3. O poder local, tantas vezes trucidado e chamado de despesista, foi ao longo dos anos o refúgio do desenvolvimento dos territórios – quantas vezes abandonado pelo poder central – e foi o sector público que mais e melhor «se reformou». Assumiu responsabilidades cada vez maiores na administração pública mas geriu bem e foi mais parco e rigoroso que a administração central.

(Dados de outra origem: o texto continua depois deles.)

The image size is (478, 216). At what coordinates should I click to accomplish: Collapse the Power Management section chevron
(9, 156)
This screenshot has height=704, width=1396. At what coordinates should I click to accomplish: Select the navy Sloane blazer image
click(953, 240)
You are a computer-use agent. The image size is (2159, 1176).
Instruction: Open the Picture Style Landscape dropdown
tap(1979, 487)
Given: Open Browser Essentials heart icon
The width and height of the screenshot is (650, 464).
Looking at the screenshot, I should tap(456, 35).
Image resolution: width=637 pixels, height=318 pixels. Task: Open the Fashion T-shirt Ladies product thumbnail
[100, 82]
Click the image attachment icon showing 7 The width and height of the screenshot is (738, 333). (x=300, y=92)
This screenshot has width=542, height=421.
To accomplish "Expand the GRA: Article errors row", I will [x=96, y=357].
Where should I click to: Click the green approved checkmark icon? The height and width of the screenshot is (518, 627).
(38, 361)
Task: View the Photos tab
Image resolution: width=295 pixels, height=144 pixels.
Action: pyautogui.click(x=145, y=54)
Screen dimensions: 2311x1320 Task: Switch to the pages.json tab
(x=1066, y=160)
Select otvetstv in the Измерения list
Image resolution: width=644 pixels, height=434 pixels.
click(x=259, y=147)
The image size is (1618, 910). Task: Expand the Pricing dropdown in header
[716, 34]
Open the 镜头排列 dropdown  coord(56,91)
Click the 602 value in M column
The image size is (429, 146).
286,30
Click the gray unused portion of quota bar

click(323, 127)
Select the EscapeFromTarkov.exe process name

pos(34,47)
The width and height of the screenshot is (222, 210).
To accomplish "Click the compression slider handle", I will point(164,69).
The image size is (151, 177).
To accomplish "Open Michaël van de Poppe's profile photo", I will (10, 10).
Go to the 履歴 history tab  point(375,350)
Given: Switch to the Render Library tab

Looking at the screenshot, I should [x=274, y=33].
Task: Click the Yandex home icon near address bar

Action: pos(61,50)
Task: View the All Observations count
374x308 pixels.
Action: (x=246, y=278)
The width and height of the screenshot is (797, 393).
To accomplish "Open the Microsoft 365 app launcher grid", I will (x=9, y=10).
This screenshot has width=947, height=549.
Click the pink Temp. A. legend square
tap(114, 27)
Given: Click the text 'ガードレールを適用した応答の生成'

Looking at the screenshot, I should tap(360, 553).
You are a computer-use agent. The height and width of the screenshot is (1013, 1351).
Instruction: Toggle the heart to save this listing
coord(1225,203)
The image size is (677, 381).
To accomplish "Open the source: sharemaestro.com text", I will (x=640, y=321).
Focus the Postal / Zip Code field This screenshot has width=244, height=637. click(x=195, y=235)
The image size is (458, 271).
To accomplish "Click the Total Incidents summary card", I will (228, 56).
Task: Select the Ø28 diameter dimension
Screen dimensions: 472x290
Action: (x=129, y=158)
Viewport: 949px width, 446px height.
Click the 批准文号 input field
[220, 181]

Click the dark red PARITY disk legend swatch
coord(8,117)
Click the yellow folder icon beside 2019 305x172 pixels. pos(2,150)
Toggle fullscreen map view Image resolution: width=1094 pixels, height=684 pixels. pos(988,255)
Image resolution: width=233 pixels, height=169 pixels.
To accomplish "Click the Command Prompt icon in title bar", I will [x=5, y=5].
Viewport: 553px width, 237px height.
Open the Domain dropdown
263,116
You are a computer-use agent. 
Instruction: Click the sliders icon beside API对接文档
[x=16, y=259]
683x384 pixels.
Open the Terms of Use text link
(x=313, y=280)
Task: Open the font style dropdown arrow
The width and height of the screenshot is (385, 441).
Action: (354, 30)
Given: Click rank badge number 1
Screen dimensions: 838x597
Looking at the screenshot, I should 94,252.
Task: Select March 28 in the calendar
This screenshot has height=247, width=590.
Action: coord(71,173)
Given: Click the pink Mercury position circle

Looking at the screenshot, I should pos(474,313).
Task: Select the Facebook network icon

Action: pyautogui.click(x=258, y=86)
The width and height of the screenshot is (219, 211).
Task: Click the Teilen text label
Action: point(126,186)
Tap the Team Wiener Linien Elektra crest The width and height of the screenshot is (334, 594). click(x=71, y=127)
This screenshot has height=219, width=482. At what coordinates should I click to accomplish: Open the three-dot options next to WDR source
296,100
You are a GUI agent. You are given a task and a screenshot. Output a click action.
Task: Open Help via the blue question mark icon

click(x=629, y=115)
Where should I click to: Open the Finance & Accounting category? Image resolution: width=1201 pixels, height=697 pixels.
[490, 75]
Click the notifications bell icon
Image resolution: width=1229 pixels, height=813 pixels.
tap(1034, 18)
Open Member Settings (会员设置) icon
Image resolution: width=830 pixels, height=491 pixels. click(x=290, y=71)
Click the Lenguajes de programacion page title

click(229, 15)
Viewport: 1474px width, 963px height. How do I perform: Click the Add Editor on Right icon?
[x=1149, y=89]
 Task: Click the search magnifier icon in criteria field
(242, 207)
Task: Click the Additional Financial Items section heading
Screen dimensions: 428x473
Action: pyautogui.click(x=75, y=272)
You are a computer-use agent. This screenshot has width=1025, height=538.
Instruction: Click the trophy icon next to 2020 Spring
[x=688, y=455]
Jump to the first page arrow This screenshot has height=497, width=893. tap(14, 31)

Aqui, devemos fazer a justiça à reforma de Passos Coelho: a imposição da Lei de Compromissos, com a qual moralizou e regulou a administração pública. E precisamente por causa desta lei hoje a maioria das autarquias portuguesas têm boas contas. E quando ouvimos alguns autarcas falarem em saneamento financeiro, escondem que o fizeram porque foram obrigados. E ainda bem. Com a Lei de Compromissos acabou o regabofe das Câmaras que acabaram por ser um grande contributo para a descida do défice português. E para além da reestruturação pontual de algumas autarquias, com mais ou menos ajudas de programas com o apoio do Estado, felizmente hoje vemos como há municípios que pagam aos fornecedores em apenas alguns dias – evitando cobrança coerciva, juros e preços elevados dos fornecedores, pois sabem que vão cobrar (na região, apenas Fornos de Algodres continua com dificuldades depois de herdar um buraco que não tem fundo, Seia e Celorico conseguiram reestruturar a dívida; o Fundão, apesar de ter a maior dívida pública da região, vai conseguindo reduzir o tempo de pagamento aos fornecedores). E há o caso de Aguiar da Beira que paga as faturas assim que as recebe… Esse é o caminho.